Hav por el contrario seguía asustada, era la primera vez que me veía. Cuando llego a la ciudad yo ya me había cambiado de zona. Para tranquilizarla empecé hablar, enseguida reconoció mi voz y me preguntó:
⎯ ¿Eres tú, Vilje?
Me puse a reír, luego salté sobre la cama para que pudiera verme mejor. Mientras, Fabel observaba la situación con un interés irónico. Con mucha dulzura me tomó en sus manos y llevándome hasta la altura de sus labios me beso. No sé qué ocurrió, mi cuerpo se estremeció.
Después de aquella noche las visitas eran constantes y nos divertíamos como nunca. Yo le resultaba muy gracioso a Hav, que no paraba de hacer bromas sobre mi apariencia.

Volver a Dalgrend significó mucho pues nunca dejó de ser mi hogar. Una de las primeras cosas que hice fue buscar a Glede. ¿Sabéis una cosa? Es fantástico ser de mi especie, los años no pasan, siempre tenemos el mismo aspecto. Glede se encontraba en casa de una niña, que acababa de nacer, para hacer el control de costumbre. La sorprendí mientras salía por la ventana. Quedó exhausta al verme. Nos miramos y volvimos juntos al portal que une nuestro mundo con el vuestro y la bese. ¡Me teníais que ver! Se quedó inmóvil, no entendía el porqué la besaba. Lo volví a intentar, esta vez sintiendo lo que pensaba de ella, que me miró agitando sus alitas diciendo:
⎯ ¡Me gusta, Vilje! ¿Quién te ha enseñado? Esto lo hacen los humanos.
Yo contesté:
⎯ Bueno, mirando atentamente.
¡ Creo haber aprendido algo bueno de vuestra especie!

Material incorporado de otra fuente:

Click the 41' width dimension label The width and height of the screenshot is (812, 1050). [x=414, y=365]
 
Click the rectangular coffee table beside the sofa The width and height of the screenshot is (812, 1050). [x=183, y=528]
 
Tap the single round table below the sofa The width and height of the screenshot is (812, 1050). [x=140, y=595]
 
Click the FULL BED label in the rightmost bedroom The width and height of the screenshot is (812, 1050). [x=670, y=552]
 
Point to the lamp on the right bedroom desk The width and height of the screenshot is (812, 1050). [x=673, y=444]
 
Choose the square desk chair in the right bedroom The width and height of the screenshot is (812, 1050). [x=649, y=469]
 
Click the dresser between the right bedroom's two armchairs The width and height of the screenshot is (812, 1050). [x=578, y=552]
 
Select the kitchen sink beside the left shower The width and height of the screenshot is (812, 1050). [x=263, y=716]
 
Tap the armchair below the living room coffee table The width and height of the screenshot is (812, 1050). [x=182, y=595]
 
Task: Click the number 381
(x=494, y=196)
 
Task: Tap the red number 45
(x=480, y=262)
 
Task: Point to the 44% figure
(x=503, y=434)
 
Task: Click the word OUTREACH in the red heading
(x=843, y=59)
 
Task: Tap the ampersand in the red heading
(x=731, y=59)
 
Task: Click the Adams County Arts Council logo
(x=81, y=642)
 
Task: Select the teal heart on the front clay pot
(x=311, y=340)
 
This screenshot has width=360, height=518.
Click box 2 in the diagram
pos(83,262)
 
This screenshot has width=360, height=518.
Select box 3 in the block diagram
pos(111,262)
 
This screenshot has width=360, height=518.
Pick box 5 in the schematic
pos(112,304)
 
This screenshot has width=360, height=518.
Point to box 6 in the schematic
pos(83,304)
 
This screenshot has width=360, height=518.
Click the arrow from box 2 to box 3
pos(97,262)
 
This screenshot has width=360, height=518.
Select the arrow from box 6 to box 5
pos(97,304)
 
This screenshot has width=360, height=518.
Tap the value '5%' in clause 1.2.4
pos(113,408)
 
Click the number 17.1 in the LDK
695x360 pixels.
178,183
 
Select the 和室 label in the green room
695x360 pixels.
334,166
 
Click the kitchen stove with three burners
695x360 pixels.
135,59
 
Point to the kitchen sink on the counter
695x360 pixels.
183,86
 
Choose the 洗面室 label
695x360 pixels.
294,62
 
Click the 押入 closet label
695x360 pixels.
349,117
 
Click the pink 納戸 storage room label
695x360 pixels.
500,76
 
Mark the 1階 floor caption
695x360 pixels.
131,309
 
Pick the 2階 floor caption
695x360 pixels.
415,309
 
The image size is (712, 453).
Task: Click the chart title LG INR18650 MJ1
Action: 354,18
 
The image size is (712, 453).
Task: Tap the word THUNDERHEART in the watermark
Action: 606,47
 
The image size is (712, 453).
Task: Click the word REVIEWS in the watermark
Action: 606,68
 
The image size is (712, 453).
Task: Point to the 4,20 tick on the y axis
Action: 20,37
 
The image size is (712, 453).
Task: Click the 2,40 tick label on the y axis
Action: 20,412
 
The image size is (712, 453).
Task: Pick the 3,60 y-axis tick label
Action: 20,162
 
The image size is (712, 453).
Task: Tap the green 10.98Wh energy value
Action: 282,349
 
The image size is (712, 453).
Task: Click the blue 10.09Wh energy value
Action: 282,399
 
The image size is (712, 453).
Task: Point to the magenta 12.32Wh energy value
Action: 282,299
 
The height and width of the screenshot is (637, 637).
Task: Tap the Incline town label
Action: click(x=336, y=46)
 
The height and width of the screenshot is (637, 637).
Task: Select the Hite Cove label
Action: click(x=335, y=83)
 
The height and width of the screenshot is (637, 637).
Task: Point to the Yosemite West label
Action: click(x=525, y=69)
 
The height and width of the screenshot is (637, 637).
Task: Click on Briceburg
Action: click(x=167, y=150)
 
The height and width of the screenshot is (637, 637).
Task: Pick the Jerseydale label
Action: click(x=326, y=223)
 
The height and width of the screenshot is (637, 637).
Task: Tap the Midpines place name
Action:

Lo inevitable sucedió. Hav dejó de moverse y hablar, igual que lo sucedido años atrás al abuelo de Fabel, Dod. Tenía ochenta y tres años, una edad por encima de la media de la gente que no se movía y no hablaba más. Fabel construyó un camastro de leña detrás de la casa donde vivían, luego puso a Hav encima y prendió fuego a la madera hasta que ardió todo, quedando como resultado cenizas. Éste era un ritual que aún desconocía. La muerte de Hav apenó mucho a Fabel, pero no como comúnmente sucede ya que llevaban años hablando sobre el tema y preparándose para este momento. Esto le ayudo a superarlo. Los últimos años que pasaron juntos fueron la prueba que evidenció una vida auténtica no solo por el amor que mutuamente sentían, sino por la frescura que acompañaba su día a día.
Fabel paseaba siempre, contemplando a su alrededor por un lado la gran atrocidad de la civilización moderna y, por otro la magnificencia de lo natural. Ambos aspectos coexistían de un modo muy peculiar en Dalgrend.
Su rostro era alegre y sus ojos esperaban el momento para no ver más.